Umrechnung m3 in kWh – Kubikmeter in Kilowattstunden

Die Umrechnung m3 in kWh funktioniert mit einer einfachen Gleichung. Dabei ist das Volumen mit dem Brennwert und der Zustandszahl zu multiplizieren. Mathematisch ausgedrückt heißt das also: Q = V * Ho * z (Energieinhalt = Volumen * Brennwert * Zustandszahl). Während man das Volumen in Kubikmeter einsetzt, hat der Brennwert die Einheit Kilowattstunden pro Kubikmeter. Die Zustandszahl hat selbst keine Einheit, sodass das Ergebnis die Einheit Kilowattstunden hat.

Hausbesitzer bei der Umrechnung m3 in kWh

Ein Beispiel: Ein Hausbesitzer hat am Zähler einen Verbrauch von 2.000 Kubikmetern abgelesen. Für die Umrechnung m3 in kWh liest er den Energieinhalt von 10 Kilowattstunden pro Kubikmeter und die Zustandszahl 0,95 aus der Gas-Jahresabrechnung ab. Multipliziert er alle Werte, ergibt das eine Energiemenge von: 19.000 Kilowattstunden im gemessenen Zeitraum.

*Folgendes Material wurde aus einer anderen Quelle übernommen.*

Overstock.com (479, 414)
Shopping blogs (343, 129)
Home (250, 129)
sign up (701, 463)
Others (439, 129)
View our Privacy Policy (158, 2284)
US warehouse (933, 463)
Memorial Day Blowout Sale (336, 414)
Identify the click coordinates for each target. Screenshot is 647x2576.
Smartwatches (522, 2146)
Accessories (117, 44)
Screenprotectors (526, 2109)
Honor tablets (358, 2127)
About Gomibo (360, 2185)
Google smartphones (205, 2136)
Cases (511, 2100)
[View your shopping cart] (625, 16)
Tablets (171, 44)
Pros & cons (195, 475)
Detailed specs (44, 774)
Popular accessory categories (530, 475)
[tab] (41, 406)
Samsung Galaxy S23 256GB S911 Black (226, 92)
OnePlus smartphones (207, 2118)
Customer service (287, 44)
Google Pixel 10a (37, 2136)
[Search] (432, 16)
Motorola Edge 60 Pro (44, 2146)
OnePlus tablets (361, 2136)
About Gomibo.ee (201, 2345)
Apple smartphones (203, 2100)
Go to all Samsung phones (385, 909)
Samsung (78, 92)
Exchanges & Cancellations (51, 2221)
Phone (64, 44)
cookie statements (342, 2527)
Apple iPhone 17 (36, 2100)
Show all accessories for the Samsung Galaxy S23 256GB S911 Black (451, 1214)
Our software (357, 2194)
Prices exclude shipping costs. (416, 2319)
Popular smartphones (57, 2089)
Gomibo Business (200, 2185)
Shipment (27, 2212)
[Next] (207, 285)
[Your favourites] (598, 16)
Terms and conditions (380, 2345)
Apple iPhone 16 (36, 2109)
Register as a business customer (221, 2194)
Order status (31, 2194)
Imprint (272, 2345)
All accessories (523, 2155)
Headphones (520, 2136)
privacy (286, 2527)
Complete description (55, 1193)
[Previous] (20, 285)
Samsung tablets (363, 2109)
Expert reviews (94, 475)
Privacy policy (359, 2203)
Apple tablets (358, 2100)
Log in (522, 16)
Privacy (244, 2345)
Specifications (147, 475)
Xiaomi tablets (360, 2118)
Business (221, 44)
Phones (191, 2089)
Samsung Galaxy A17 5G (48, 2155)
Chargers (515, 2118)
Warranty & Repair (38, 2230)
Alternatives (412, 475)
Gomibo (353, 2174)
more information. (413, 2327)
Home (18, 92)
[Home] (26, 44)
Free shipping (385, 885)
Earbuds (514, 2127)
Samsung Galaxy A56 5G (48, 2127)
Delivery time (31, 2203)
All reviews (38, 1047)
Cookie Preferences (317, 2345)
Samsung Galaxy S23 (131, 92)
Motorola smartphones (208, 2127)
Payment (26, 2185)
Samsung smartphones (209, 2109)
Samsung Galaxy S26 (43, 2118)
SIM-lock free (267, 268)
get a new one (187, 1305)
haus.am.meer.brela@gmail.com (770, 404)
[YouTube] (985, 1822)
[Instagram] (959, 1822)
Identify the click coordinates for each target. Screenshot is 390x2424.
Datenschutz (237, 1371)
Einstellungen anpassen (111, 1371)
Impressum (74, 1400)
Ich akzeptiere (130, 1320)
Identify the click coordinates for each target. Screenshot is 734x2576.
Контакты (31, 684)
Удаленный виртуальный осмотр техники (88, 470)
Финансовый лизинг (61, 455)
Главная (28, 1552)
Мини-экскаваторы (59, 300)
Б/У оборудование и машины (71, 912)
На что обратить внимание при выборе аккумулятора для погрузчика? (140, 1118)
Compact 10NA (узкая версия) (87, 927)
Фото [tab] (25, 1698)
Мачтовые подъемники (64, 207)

Nutzen der Berechnung der Energiemenge

Die Umrechnung m3 in kWh macht es möglich, die Energiekosten einfach zu ermitteln. Denn diese werden abhängig vom Rohstoff oft in Euro oder Cent pro Kilowatt angegeben. Darüber hinaus ermöglicht die Ermittlung der Energiemenge auch einen einfachen Heizkostenvergleich verschiedener Brennstoffe.

Alexander Rosenkranz

Fazit von Alexander Rosenkranz

Die Umrechnung m3 in kWh wird von einigen Faktoren beeinflusst. So entscheiden zum Beispiel die Rohstoffqualität und die eingesetzte Heiztechnik darüber, wie viel Energie sich aus einem Kubikmeter Gas gewinnen lässt. Das Ergebnis ermöglicht eine einfache Berechnung der Heizkosten und einen Kostenvergleich mit anderen Brennstoffen.